Inside, the building is a labyrinth of corridors and staircases leading from a basement archive full of dusty bundles up to a comfortable staff “smoking room” _ smoking in the workplace is now banned _ and a boardroom dominated by a portrait of founder Thomas Gibson Bowles, a politician and journalist who also launched the British version of Vanity Fair.

Adrian Monck, head of the journalism program at London’s City University, says The Lady is “a charming reminder of another age.”

“It’s a miracle it’s still with us,” he said.

Although The Lady has survived, it has not thrived in recent years. The magazine’s circulation is about 30,000, less than half its peak. Budworth thinks he can double that within a year, despite the economic crisis.

“There is huge untapped potential in The Lady,” said Budworth, 44.

He may have a point. Women over 45 _ Budworth’s target audience _ are a huge emerging market, and traditional activities from baking to knitting are seeing a resurgence thanks to a credit crunch fueled back-to-basics mood.

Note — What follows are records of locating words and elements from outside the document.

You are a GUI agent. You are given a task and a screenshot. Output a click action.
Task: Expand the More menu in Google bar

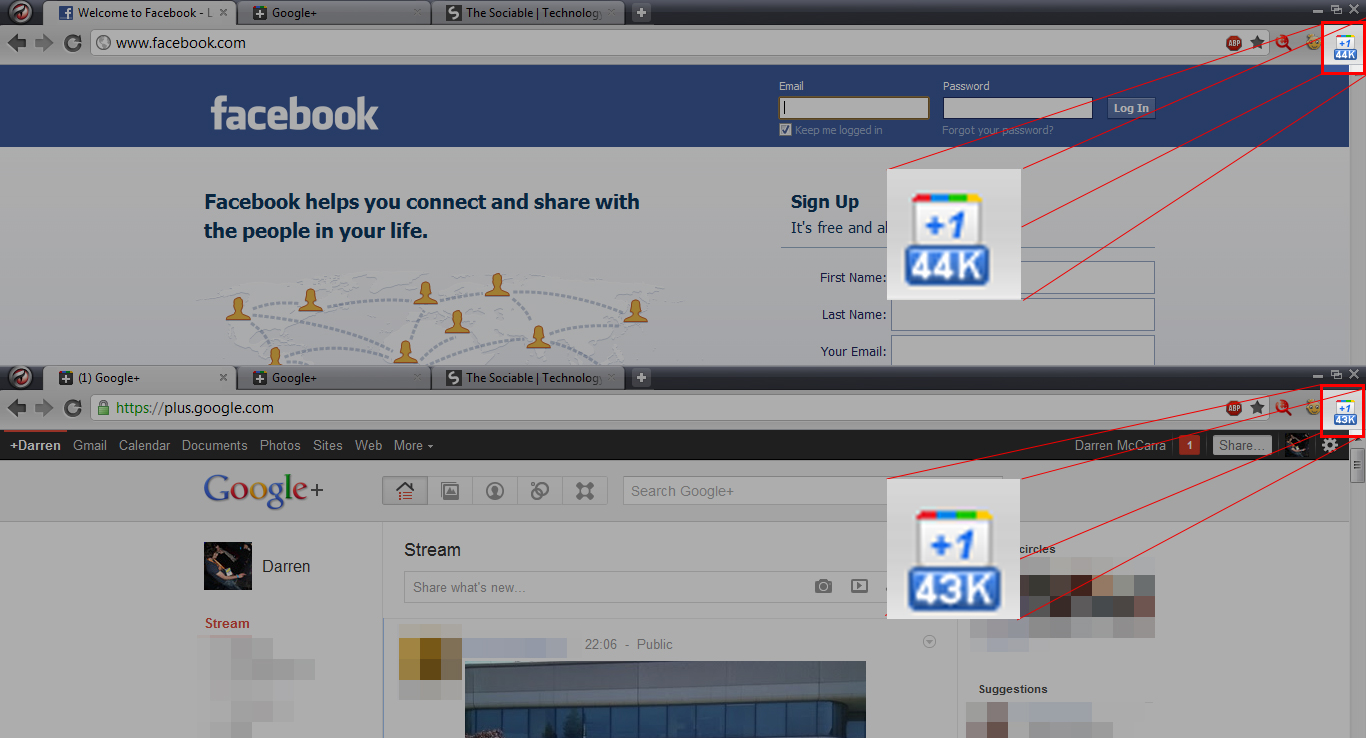coord(413,445)
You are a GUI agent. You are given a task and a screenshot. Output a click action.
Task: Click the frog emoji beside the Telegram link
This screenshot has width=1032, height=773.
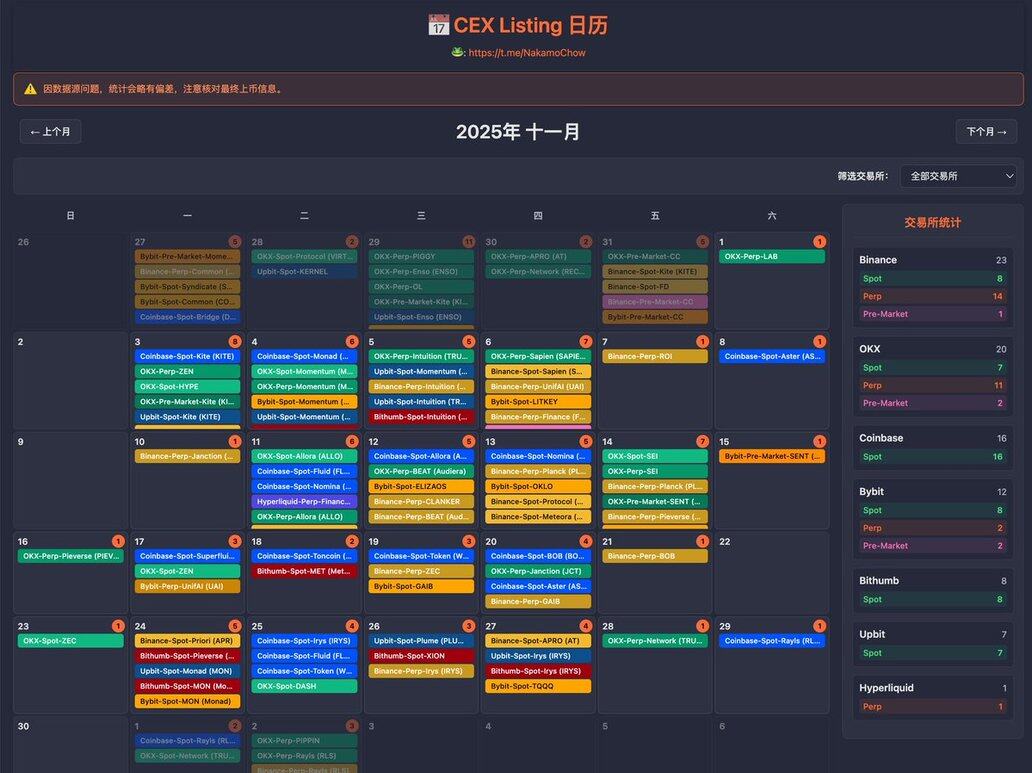point(457,52)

Groups like 94-year-old volunteer organization the Women’s Institute have seen a surge in membership from the “Calendar Girls” effect, so called after the hit film based on the true story of Institute members who posed nude for a charity calendar.

The Institute has reshaped its rural, jam-making image with activities including a sex guide for seniors and campaigns against climate change.

“It’s very fashionable now to be an English lady _ clever, witty, confident of your own style, family-based,” said Sarah Kennedy, a veteran of glossy women’s magazines including Marie Claire and Cosmopolitan who has been brought in as The Lady’s editor-at-large. “These women are becoming more visible, commercially and financially.

“They’re not interested in (reality show) ‘Big Brother.’ They’re not interested in celebrity culture. They’re confident enough to say, ‘I like gardening. I like walking holidays _ but I still want to look like Sharon Stone.’”

Anxious to capture this audience _ settled, well-off, interested in travel, gardening and books _ Budworth commissioned The Lady’s first-ever market research. He found to his alarm that the magazine’s average reader was 78 years old.

“I think we were in danger of becoming irrelevant and only appealing to 80-year-olds,” he said. “Dearly as we love them, you have to bring in new readers.”

Budworth flips though old issues, shaking his head at pictures of fluffy kittens, heavy blocks of text and many advertisements for home stair lifts _ “just to remind people how old they are.”

The relaunched publication features cleaner, full color layout. There are articles on hiking, cycling and spa holidays, gardening, adventurous “gap years” for over-50s and Baroque architecture.

“The stair lift ads are still there,” Budworth said, “but they’re further down the magazine.”

Some things, though, will not change. Budworth vows The Lady will not stoop to “celebrity, sex and tittle-tattle.”

“I would never use sex to sell the magazine,” he said. “The Lady is greater and grander than that.”